LISTED RECORDS:

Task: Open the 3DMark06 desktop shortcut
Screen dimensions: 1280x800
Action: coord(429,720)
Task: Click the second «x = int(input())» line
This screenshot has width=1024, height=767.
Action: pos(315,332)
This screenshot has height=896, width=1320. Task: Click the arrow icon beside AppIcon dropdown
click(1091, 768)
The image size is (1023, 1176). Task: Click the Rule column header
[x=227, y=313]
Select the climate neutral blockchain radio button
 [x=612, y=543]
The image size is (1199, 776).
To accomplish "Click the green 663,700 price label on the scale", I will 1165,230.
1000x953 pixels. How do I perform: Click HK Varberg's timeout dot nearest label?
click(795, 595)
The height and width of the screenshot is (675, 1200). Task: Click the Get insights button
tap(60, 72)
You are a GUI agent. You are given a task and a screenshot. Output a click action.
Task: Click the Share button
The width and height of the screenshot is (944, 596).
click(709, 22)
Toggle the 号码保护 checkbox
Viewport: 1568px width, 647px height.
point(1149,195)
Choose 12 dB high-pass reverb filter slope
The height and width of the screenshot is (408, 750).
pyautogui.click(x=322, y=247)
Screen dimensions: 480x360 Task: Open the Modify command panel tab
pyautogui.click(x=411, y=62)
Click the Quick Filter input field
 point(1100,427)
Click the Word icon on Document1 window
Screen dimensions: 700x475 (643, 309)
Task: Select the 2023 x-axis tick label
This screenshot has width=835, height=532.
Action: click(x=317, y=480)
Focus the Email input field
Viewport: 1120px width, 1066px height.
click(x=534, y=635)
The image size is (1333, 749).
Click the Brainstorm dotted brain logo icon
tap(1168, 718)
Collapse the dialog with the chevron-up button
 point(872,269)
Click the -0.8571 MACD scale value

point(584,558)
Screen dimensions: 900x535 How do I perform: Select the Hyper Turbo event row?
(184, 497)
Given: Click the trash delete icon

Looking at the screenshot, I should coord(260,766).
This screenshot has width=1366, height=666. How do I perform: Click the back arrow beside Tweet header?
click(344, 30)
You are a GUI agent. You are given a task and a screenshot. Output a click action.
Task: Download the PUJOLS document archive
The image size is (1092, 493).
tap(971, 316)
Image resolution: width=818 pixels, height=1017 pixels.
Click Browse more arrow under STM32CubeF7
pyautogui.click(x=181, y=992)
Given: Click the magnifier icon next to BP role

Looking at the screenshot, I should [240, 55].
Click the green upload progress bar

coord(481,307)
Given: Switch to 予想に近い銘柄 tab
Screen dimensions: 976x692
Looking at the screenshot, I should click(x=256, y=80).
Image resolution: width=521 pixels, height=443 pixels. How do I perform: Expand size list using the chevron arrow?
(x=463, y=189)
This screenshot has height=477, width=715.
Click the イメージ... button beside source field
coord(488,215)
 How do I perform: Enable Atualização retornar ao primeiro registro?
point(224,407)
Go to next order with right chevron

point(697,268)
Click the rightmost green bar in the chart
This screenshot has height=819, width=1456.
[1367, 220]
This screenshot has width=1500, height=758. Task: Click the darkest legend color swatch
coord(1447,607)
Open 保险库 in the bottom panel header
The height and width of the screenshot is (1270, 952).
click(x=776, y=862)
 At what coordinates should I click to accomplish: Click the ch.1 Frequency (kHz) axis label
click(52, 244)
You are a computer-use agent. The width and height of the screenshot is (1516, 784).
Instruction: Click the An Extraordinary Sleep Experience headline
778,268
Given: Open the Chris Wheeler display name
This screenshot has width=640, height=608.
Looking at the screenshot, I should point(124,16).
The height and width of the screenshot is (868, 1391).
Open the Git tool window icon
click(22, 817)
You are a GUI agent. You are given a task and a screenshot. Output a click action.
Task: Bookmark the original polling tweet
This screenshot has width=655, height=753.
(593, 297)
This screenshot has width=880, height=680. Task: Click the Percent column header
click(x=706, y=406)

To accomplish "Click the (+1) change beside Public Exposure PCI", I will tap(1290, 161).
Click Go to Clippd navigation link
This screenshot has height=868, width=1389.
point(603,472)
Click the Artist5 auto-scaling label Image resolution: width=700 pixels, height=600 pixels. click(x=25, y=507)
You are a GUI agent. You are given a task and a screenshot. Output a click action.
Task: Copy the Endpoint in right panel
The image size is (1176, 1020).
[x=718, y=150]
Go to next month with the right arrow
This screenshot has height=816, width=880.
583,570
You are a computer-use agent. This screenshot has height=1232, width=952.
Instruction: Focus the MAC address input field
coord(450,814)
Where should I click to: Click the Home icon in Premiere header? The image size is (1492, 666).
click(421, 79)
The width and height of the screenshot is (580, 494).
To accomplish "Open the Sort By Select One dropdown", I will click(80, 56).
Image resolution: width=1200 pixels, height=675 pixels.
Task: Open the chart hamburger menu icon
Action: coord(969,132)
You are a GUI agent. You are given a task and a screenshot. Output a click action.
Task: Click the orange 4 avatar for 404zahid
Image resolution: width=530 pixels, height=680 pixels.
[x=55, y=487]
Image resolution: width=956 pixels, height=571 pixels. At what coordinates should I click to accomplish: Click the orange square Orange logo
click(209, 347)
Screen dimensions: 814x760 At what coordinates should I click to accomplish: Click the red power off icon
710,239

TASK: Each line holding "computer" in the records should be copied out.

WRITTEN RESPONSE:
You are a computer-use agent. The width and height of the screenshot is (1516, 784).
You are a computer-use agent. This screenshot has height=1232, width=952.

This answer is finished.